▶ Assignment
Whatever appears in the data below, copy it exactly.

· · · · ·

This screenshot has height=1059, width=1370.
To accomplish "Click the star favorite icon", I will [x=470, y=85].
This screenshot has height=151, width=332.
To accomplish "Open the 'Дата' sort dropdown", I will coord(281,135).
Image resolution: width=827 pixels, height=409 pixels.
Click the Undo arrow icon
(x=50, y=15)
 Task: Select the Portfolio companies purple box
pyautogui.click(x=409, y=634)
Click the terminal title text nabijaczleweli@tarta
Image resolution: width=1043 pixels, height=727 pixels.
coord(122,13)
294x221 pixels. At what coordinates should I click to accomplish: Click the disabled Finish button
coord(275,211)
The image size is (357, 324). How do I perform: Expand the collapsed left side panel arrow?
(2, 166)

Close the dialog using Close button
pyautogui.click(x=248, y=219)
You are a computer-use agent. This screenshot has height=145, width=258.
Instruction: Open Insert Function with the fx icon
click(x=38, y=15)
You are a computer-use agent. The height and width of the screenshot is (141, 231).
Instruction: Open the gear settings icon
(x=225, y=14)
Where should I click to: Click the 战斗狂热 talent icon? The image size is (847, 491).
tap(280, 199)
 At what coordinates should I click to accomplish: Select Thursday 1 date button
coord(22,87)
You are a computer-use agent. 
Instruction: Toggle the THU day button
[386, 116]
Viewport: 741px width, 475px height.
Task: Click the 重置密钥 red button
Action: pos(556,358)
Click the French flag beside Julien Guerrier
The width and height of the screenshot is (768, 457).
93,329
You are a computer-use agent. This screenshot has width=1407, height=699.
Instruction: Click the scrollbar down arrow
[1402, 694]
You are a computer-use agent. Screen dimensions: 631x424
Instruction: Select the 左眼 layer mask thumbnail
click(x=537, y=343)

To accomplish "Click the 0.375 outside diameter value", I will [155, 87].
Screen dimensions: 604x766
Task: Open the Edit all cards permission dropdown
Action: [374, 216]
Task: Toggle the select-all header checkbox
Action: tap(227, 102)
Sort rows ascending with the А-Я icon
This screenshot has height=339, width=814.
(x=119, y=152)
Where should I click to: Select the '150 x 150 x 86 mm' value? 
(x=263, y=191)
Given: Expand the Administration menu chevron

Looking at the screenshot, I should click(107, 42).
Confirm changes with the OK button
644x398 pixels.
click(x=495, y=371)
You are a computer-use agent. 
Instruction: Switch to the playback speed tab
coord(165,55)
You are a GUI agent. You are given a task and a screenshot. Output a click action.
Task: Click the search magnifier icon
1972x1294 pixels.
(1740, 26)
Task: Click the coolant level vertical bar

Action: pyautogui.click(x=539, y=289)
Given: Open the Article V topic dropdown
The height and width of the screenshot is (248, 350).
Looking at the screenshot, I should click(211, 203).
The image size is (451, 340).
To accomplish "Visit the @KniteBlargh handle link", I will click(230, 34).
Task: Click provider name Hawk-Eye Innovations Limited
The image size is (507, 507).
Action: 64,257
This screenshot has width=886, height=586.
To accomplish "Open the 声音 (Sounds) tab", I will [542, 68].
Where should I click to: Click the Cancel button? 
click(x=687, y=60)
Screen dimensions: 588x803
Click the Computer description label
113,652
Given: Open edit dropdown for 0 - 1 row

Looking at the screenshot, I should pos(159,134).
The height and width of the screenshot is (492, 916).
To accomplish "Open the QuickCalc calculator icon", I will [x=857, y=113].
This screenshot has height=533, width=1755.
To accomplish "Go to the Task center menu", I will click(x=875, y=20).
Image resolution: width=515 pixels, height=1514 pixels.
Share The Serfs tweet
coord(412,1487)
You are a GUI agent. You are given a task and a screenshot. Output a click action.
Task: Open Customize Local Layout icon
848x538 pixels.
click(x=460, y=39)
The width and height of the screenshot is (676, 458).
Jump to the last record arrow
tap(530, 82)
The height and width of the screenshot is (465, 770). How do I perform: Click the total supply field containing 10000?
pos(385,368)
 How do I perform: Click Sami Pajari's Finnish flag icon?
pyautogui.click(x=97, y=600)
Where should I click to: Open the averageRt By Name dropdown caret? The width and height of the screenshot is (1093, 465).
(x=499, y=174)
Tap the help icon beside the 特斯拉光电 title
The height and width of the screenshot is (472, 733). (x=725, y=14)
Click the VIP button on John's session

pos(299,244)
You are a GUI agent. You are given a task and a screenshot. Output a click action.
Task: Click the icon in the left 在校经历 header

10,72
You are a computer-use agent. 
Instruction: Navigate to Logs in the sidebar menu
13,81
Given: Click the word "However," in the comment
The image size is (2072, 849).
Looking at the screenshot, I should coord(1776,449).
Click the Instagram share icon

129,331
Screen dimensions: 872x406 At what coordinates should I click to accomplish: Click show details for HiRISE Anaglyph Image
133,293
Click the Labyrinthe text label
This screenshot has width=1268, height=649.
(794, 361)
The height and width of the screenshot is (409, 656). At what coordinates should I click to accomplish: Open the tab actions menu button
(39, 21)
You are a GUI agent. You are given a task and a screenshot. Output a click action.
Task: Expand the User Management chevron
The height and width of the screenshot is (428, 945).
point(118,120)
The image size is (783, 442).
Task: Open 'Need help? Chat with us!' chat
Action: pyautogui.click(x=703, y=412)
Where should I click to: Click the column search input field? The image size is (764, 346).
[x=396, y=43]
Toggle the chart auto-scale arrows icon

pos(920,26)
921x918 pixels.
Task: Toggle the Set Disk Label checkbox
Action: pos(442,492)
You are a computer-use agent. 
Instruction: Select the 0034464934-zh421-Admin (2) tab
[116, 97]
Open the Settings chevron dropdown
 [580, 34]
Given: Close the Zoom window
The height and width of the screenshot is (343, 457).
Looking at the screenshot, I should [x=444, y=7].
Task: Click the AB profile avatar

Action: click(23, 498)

· · · · ·

▶ Output below
This screenshot has height=1059, width=1370.
To accomplish "Click the star favorite icon", I will [x=470, y=85].
This screenshot has height=151, width=332.
To accomplish "Open the 'Дата' sort dropdown", I will coord(281,135).
Image resolution: width=827 pixels, height=409 pixels.
Click the Undo arrow icon
(x=50, y=15)
 Task: Select the Portfolio companies purple box
pyautogui.click(x=409, y=634)
Click the terminal title text nabijaczleweli@tarta
Image resolution: width=1043 pixels, height=727 pixels.
coord(122,13)
294x221 pixels. At what coordinates should I click to accomplish: Click the disabled Finish button
coord(275,211)
The image size is (357, 324). How do I perform: Expand the collapsed left side panel arrow?
(2, 166)

Close the dialog using Close button
pyautogui.click(x=248, y=219)
You are a computer-use agent. This screenshot has height=145, width=258.
Instruction: Open Insert Function with the fx icon
click(x=38, y=15)
You are a computer-use agent. The height and width of the screenshot is (141, 231).
Instruction: Open the gear settings icon
(x=225, y=14)
Where should I click to: Click the 战斗狂热 talent icon? The image size is (847, 491).
tap(280, 199)
 At what coordinates should I click to accomplish: Select Thursday 1 date button
coord(22,87)
You are a computer-use agent. 
Instruction: Toggle the THU day button
[386, 116]
Viewport: 741px width, 475px height.
Task: Click the 重置密钥 red button
Action: pos(556,358)
Click the French flag beside Julien Guerrier
The width and height of the screenshot is (768, 457).
93,329
You are a computer-use agent. This screenshot has width=1407, height=699.
Instruction: Click the scrollbar down arrow
[1402, 694]
You are a computer-use agent. Screen dimensions: 631x424
Instruction: Select the 左眼 layer mask thumbnail
click(x=537, y=343)

To accomplish "Click the 0.375 outside diameter value", I will [155, 87].
Screen dimensions: 604x766
Task: Open the Edit all cards permission dropdown
Action: [374, 216]
Task: Toggle the select-all header checkbox
Action: tap(227, 102)
Sort rows ascending with the А-Я icon
This screenshot has height=339, width=814.
(x=119, y=152)
Where should I click to: Select the '150 x 150 x 86 mm' value? 
(x=263, y=191)
Given: Expand the Administration menu chevron

Looking at the screenshot, I should click(107, 42).
Confirm changes with the OK button
644x398 pixels.
click(x=495, y=371)
You are a computer-use agent. 
Instruction: Switch to the playback speed tab
coord(165,55)
You are a GUI agent. You are given a task and a screenshot. Output a click action.
Task: Click the search magnifier icon
1972x1294 pixels.
(1740, 26)
Task: Click the coolant level vertical bar

Action: pyautogui.click(x=539, y=289)
Given: Open the Article V topic dropdown
The height and width of the screenshot is (248, 350).
Looking at the screenshot, I should click(211, 203).
The image size is (451, 340).
To accomplish "Visit the @KniteBlargh handle link", I will click(230, 34).
Task: Click provider name Hawk-Eye Innovations Limited
The image size is (507, 507).
Action: 64,257
This screenshot has width=886, height=586.
To accomplish "Open the 声音 (Sounds) tab", I will [542, 68].
Where should I click to: Click the Cancel button? 
click(x=687, y=60)
Screen dimensions: 588x803
Click the Computer description label
113,652
Given: Open edit dropdown for 0 - 1 row

Looking at the screenshot, I should pos(159,134).
The height and width of the screenshot is (492, 916).
To accomplish "Open the QuickCalc calculator icon", I will [x=857, y=113].
This screenshot has height=533, width=1755.
To accomplish "Go to the Task center menu", I will click(x=875, y=20).
Image resolution: width=515 pixels, height=1514 pixels.
Share The Serfs tweet
coord(412,1487)
You are a GUI agent. You are given a task and a screenshot. Output a click action.
Task: Open Customize Local Layout icon
848x538 pixels.
click(x=460, y=39)
The width and height of the screenshot is (676, 458).
Jump to the last record arrow
tap(530, 82)
The height and width of the screenshot is (465, 770). How do I perform: Click the total supply field containing 10000?
pos(385,368)
 How do I perform: Click Sami Pajari's Finnish flag icon?
pyautogui.click(x=97, y=600)
Where should I click to: Open the averageRt By Name dropdown caret? The width and height of the screenshot is (1093, 465).
(x=499, y=174)
Tap the help icon beside the 特斯拉光电 title
The height and width of the screenshot is (472, 733). (x=725, y=14)
Click the VIP button on John's session

pos(299,244)
You are a GUI agent. You are given a task and a screenshot. Output a click action.
Task: Click the icon in the left 在校经历 header

10,72
You are a computer-use agent. 
Instruction: Navigate to Logs in the sidebar menu
13,81
Given: Click the word "However," in the comment
The image size is (2072, 849).
Looking at the screenshot, I should coord(1776,449).
Click the Instagram share icon

129,331
Screen dimensions: 872x406 At what coordinates should I click to accomplish: Click show details for HiRISE Anaglyph Image
133,293
Click the Labyrinthe text label
This screenshot has width=1268, height=649.
(794, 361)
The height and width of the screenshot is (409, 656). At what coordinates should I click to accomplish: Open the tab actions menu button
(39, 21)
You are a GUI agent. You are given a task and a screenshot. Output a click action.
Task: Expand the User Management chevron
The height and width of the screenshot is (428, 945).
point(118,120)
The image size is (783, 442).
Task: Open 'Need help? Chat with us!' chat
Action: pyautogui.click(x=703, y=412)
Where should I click to: Click the column search input field? The image size is (764, 346).
[x=396, y=43]
Toggle the chart auto-scale arrows icon

pos(920,26)
921x918 pixels.
Task: Toggle the Set Disk Label checkbox
Action: pos(442,492)
You are a computer-use agent. 
Instruction: Select the 0034464934-zh421-Admin (2) tab
[116, 97]
Open the Settings chevron dropdown
 [580, 34]
Given: Close the Zoom window
The height and width of the screenshot is (343, 457).
Looking at the screenshot, I should [x=444, y=7].
Task: Click the AB profile avatar

Action: click(23, 498)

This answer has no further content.